* _Task instructions_:
Using the listing below, print exactly everything from the line with "Παχυσαρκία: Κατανοήστε τους" down to the line with "Υγεία (42, 623)", both included, and nothing more.
===============
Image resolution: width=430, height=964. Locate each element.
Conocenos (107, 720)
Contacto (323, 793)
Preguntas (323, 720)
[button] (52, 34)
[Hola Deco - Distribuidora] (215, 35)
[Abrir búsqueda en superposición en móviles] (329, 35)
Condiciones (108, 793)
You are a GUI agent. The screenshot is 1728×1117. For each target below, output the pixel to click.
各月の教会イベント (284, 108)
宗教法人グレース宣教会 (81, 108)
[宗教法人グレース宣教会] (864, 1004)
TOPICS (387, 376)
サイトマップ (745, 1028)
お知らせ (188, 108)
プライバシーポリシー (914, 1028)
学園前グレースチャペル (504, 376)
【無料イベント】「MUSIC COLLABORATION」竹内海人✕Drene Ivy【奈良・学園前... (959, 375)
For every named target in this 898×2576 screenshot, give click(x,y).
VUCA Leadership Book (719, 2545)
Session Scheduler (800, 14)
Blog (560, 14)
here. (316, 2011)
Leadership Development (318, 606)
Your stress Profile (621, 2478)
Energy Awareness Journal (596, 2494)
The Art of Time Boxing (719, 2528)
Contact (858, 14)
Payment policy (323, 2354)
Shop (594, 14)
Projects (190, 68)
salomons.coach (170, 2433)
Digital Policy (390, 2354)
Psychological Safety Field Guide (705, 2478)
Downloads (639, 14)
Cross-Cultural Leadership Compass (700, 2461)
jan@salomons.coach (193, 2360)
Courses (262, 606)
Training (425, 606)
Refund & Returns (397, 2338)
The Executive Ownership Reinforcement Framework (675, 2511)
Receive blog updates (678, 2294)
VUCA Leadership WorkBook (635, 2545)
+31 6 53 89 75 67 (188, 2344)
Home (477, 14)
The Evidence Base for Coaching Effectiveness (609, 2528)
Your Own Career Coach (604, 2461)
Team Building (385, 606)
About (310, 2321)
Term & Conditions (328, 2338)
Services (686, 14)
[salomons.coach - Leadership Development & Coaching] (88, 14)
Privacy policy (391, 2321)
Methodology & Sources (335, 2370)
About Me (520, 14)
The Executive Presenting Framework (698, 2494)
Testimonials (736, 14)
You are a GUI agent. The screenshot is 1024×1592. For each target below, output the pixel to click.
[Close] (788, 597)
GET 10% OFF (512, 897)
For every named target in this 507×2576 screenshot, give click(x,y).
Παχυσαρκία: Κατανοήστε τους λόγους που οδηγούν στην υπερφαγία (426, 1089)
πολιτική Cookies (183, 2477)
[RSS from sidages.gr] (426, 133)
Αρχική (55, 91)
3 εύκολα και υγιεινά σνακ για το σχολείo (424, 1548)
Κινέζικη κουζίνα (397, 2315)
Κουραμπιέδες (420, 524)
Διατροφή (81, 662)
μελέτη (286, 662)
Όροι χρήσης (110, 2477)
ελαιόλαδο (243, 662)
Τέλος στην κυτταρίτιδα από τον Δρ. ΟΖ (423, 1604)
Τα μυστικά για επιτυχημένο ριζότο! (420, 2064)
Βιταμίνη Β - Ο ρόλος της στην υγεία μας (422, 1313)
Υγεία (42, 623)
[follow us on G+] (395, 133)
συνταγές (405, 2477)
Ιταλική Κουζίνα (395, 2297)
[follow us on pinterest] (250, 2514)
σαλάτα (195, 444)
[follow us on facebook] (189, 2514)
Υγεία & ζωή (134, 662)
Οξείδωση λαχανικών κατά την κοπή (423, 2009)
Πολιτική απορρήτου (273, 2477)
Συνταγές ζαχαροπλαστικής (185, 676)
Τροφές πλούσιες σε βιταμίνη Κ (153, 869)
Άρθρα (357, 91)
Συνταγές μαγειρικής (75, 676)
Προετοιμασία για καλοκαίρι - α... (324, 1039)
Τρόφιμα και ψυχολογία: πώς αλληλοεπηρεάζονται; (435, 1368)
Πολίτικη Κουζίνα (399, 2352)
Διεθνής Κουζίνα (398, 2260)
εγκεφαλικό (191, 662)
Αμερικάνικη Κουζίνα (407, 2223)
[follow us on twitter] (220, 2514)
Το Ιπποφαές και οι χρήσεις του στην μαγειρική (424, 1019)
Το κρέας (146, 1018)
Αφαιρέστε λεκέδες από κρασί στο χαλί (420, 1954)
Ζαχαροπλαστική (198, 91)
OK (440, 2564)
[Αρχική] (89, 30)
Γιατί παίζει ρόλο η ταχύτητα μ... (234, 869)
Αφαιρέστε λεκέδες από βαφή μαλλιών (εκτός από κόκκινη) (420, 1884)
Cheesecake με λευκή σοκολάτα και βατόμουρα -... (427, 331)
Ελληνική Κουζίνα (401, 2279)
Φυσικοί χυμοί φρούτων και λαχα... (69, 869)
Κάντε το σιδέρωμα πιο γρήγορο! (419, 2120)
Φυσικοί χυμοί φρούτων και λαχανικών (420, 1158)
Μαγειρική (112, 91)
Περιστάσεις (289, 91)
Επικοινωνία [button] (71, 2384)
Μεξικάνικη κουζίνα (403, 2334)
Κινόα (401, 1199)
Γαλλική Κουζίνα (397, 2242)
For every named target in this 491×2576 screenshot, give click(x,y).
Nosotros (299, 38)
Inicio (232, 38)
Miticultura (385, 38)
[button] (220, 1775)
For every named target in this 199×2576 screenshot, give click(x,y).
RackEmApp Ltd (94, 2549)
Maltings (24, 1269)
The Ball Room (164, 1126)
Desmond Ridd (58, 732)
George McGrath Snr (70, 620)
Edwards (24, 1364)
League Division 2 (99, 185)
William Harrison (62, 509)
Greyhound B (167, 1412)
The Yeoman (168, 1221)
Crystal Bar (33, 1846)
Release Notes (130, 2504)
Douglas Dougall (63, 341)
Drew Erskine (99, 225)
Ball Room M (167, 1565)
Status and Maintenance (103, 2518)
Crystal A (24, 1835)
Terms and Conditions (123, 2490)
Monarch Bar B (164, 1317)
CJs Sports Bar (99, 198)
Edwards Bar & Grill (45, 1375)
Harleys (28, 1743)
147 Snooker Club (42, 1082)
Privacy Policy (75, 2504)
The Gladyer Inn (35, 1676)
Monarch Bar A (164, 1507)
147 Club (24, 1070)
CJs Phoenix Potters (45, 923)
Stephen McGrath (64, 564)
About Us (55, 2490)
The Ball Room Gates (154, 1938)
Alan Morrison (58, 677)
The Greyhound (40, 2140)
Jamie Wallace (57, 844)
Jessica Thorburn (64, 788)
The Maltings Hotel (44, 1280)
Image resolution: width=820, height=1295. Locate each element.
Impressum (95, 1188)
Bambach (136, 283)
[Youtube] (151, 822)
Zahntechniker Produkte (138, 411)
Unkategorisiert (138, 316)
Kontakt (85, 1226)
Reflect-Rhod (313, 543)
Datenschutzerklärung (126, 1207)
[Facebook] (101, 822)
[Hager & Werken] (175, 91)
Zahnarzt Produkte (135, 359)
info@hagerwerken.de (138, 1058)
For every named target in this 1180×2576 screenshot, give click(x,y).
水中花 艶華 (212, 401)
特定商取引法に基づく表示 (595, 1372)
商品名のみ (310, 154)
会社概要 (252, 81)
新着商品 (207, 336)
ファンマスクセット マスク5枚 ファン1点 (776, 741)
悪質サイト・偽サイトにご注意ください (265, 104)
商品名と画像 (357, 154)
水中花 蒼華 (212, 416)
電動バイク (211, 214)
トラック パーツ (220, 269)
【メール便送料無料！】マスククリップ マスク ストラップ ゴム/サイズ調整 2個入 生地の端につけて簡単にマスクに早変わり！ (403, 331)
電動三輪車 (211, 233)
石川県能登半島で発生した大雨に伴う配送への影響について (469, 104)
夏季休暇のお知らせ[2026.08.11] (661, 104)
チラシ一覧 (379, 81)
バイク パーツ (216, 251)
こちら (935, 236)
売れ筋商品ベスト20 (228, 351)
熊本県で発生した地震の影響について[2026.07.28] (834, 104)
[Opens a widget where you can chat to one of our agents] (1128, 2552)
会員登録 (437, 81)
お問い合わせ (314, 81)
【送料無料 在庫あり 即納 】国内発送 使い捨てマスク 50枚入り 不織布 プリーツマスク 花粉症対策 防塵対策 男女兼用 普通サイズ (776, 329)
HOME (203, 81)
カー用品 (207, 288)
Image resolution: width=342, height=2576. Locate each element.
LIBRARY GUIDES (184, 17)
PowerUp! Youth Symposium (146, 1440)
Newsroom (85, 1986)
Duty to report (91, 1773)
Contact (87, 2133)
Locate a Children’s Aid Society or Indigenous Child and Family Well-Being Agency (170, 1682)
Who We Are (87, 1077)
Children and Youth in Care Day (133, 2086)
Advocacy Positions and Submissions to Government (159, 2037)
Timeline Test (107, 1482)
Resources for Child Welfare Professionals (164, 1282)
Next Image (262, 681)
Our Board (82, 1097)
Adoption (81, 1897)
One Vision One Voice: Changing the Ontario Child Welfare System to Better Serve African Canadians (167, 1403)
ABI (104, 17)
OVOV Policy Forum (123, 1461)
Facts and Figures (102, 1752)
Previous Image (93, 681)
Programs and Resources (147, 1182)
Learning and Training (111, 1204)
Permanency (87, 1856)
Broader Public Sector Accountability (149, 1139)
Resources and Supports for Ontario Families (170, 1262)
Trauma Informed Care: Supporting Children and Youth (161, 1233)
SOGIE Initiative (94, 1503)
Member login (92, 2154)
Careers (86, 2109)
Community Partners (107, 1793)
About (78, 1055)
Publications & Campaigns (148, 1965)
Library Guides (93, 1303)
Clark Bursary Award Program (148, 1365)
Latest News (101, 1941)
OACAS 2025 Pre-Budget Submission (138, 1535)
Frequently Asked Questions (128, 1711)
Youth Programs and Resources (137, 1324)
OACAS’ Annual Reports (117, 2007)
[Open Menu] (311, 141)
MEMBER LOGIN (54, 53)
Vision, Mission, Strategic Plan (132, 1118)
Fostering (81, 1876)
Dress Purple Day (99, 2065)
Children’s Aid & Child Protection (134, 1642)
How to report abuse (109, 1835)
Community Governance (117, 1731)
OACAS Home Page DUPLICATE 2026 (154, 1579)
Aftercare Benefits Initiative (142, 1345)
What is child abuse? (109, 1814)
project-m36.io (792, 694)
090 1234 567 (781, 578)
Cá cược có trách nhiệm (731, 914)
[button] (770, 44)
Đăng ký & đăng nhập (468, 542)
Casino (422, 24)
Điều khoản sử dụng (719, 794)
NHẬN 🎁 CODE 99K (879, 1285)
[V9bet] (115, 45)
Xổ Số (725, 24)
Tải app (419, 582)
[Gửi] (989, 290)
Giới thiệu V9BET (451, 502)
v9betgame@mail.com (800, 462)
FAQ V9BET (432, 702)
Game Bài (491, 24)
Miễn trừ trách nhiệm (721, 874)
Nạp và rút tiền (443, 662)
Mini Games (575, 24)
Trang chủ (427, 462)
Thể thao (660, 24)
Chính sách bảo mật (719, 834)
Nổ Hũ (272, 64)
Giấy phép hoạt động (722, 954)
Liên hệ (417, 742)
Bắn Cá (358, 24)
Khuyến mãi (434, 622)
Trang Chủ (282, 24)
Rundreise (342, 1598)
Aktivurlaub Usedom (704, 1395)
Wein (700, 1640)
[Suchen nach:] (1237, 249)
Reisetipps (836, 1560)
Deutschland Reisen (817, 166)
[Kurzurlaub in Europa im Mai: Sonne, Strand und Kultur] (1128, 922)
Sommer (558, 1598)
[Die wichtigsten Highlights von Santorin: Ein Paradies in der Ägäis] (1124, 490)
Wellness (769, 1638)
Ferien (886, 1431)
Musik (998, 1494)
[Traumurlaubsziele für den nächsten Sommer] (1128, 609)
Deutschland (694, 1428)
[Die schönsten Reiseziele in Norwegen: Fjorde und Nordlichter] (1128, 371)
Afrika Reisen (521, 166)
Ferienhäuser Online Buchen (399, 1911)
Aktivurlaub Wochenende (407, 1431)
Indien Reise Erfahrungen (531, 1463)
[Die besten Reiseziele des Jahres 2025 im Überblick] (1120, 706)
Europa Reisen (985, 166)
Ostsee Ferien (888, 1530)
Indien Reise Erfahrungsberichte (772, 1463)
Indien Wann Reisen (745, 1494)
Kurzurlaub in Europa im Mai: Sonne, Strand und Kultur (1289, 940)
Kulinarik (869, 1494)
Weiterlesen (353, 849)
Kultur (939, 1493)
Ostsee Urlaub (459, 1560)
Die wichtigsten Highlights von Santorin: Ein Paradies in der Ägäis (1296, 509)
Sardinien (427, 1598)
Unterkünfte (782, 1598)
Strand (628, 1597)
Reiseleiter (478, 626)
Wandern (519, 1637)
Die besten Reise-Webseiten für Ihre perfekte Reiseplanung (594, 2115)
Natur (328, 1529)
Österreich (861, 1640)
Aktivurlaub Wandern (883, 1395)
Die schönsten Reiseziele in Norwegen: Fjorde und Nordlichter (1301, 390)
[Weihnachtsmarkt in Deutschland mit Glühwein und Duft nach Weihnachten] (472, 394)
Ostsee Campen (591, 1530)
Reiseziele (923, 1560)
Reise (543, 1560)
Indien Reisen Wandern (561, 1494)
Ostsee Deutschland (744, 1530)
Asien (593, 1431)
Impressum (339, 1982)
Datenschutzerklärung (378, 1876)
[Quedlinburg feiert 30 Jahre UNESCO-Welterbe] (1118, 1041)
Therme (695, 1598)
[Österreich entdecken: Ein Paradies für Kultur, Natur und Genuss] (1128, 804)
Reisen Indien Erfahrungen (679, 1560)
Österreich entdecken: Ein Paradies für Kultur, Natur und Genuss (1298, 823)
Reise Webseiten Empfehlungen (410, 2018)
===============
* _Answer box_:
Παχυσαρκία: Κατανοήστε τους λόγους που οδηγούν στην υπερφαγία (426, 1089)
πολιτική Cookies (183, 2477)
[RSS from sidages.gr] (426, 133)
Αρχική (55, 91)
3 εύκολα και υγιεινά σνακ για το σχολείo (424, 1548)
Κινέζικη κουζίνα (397, 2315)
Κουραμπιέδες (420, 524)
Διατροφή (81, 662)
μελέτη (286, 662)
Όροι χρήσης (110, 2477)
ελαιόλαδο (243, 662)
Τέλος στην κυτταρίτιδα από τον Δρ. ΟΖ (423, 1604)
Τα μυστικά για επιτυχημένο ριζότο! (420, 2064)
Βιταμίνη Β - Ο ρόλος της στην υγεία μας (422, 1313)
Υγεία (42, 623)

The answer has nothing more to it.